On 2019/03/21 0:25, Petr Mladek wrote:
>> This requires serialization among threads using "rs". I already
>> proposed ratelimit_reset() for memcg's OOM problem at
>> https://lkml.kernel.org/r/201810180246.w9I2koi3011358@xxxxxxxxxxxxxxxxxxx
>> but it was not accepted.
>
> IMHO, the main problem was that the patch tried to work around
> the ratelimit API weakness by a custom code.
>
> I believe that using an improved/extended ratelimit API with
> a sane semantic would be more acceptable.
>

Michal, are you OK to use ratelimit_reset() in out_of_memory()
if ratelimit_reset() is accepted?

>
>>> It means that it makes sense to enable the related
>>> ratelimited messages again because they would describe
>>> another problem.
>>
>> ___ratelimit() could also check number of not-yet-flushed
>> printk() records (e.g. log_next_seq - console_seq <= $some_threshold).
>
> The number is almost useless without more information, for example,
> how fast the consoles are, how many lines will get filtered
> by a console_loglevel, if the console_sem owner is sleeping,
> how many messages are being added by other CPUs.
>
> I believe that we do not really need it.

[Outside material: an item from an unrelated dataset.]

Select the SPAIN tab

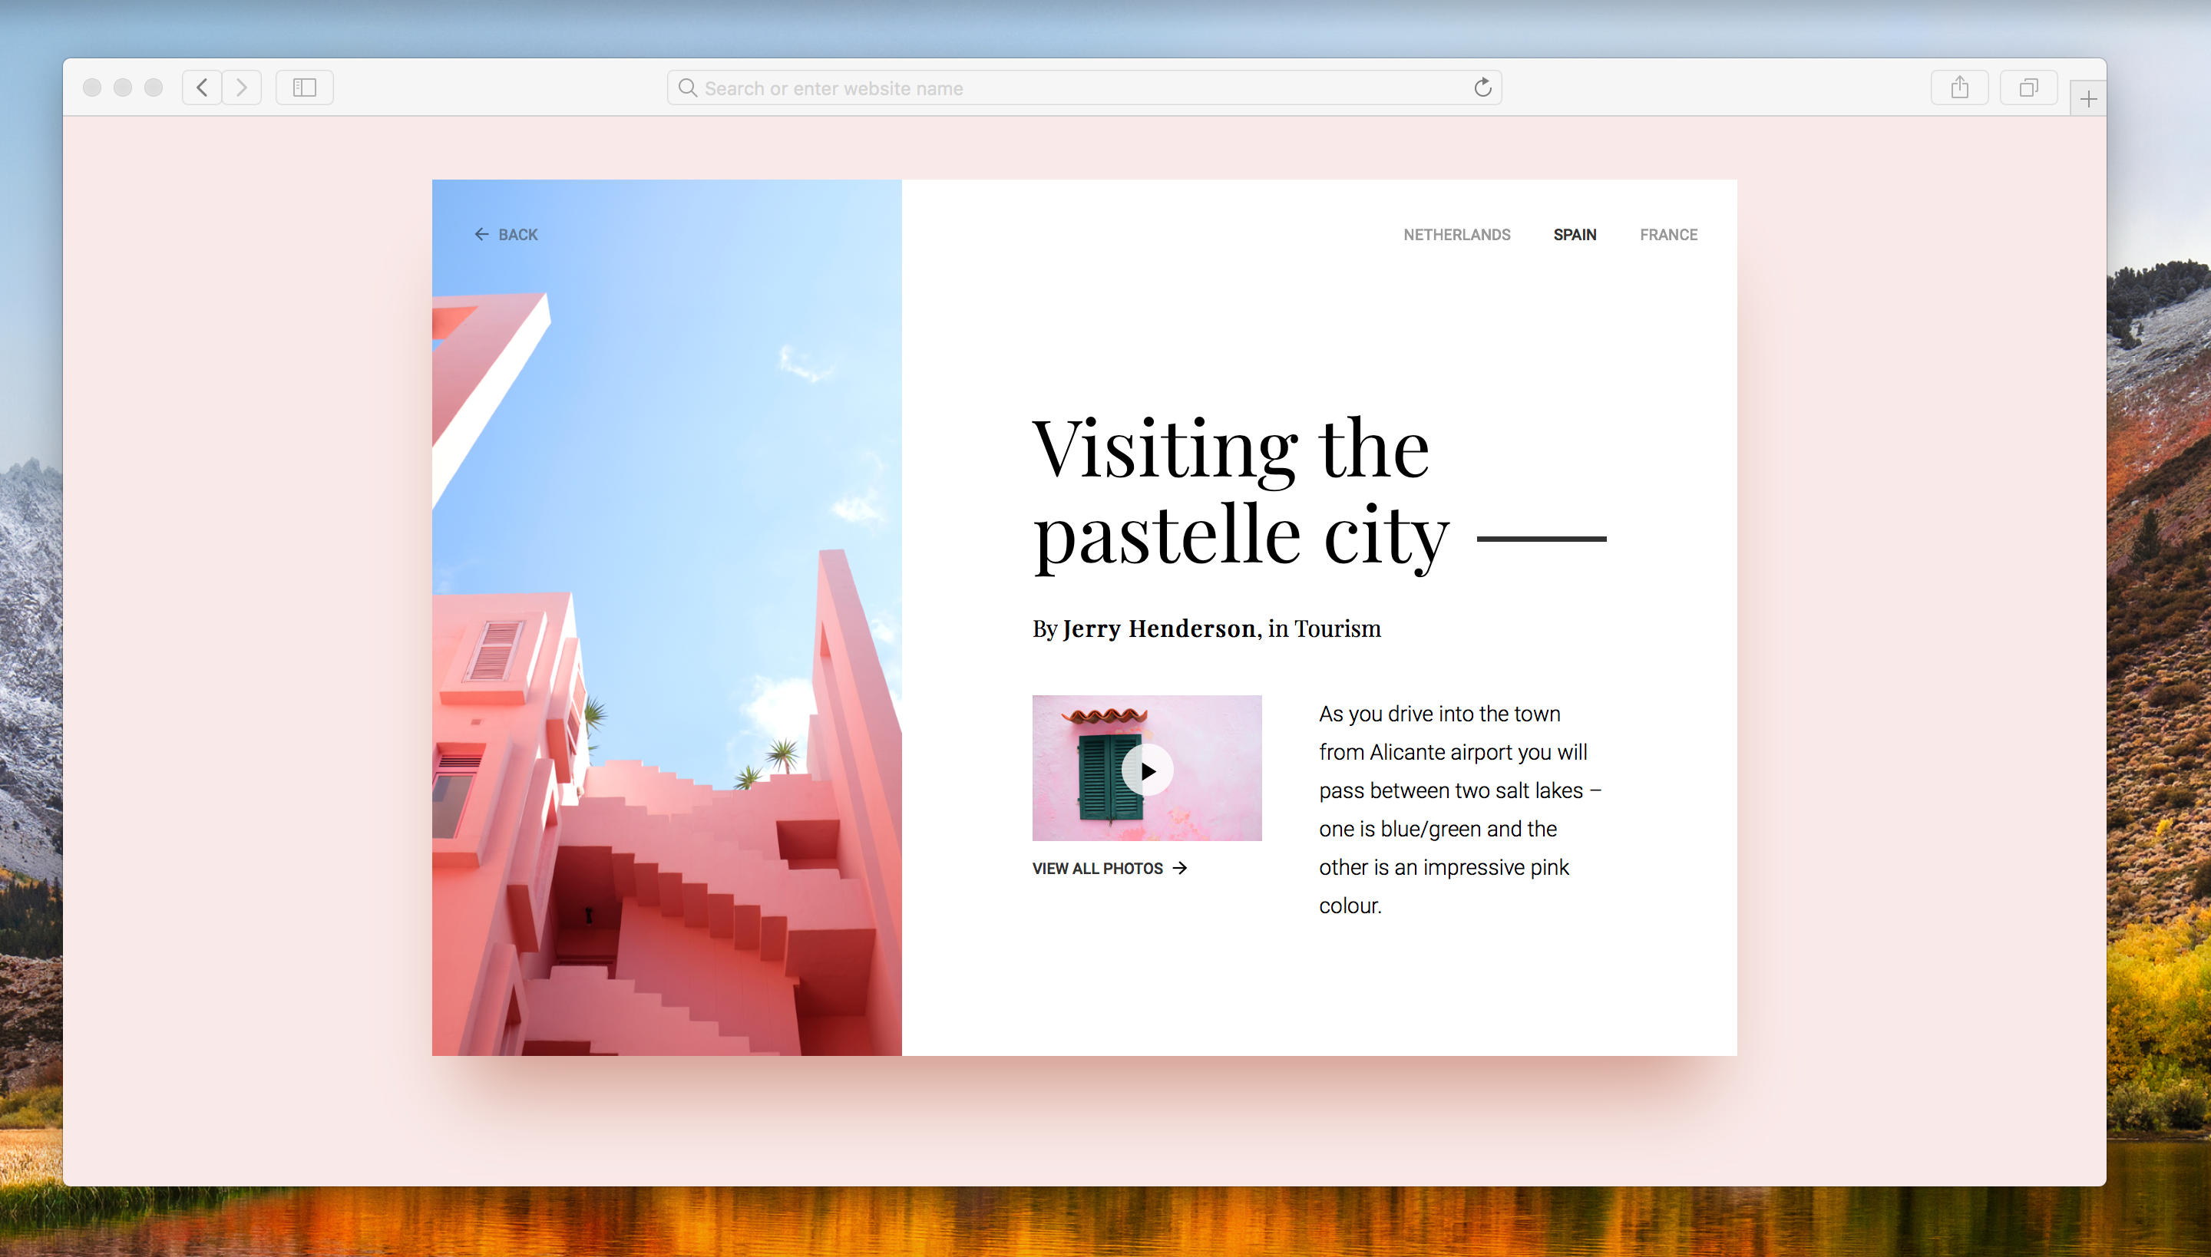point(1574,235)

The ratelimit_reset()
> user should know when the messages can get skipped because
> they describe the same situation again and again.

If printk() becomes asynchronous (either my "synchronous by default +
console_writer kernel thread" or John's "asynchronous by default +
printk kernel thread" is accepted), there will be little delay between
___ratelimit() and ratelimit_reset() enough to make ratelimit_reset()
unnecessary. Also, "number of not-yet-flushed printk() records" will
become meaningful if printk() becomes asynchronous.

But "how fast the consoles" depends on what consoles will be added/removed
during messages are flushed, "how many lines will get filtered by a
console_loglevel" depends on whether someone will change it during
messages are flushed, "how many messages are being added by other CPUs
during the console_sem owner is sleeping" (or "how many bytes which will
need to be written to consoles") depends on stress at that moment. None of
these example information will be reliable for making ___ratelimit() decision.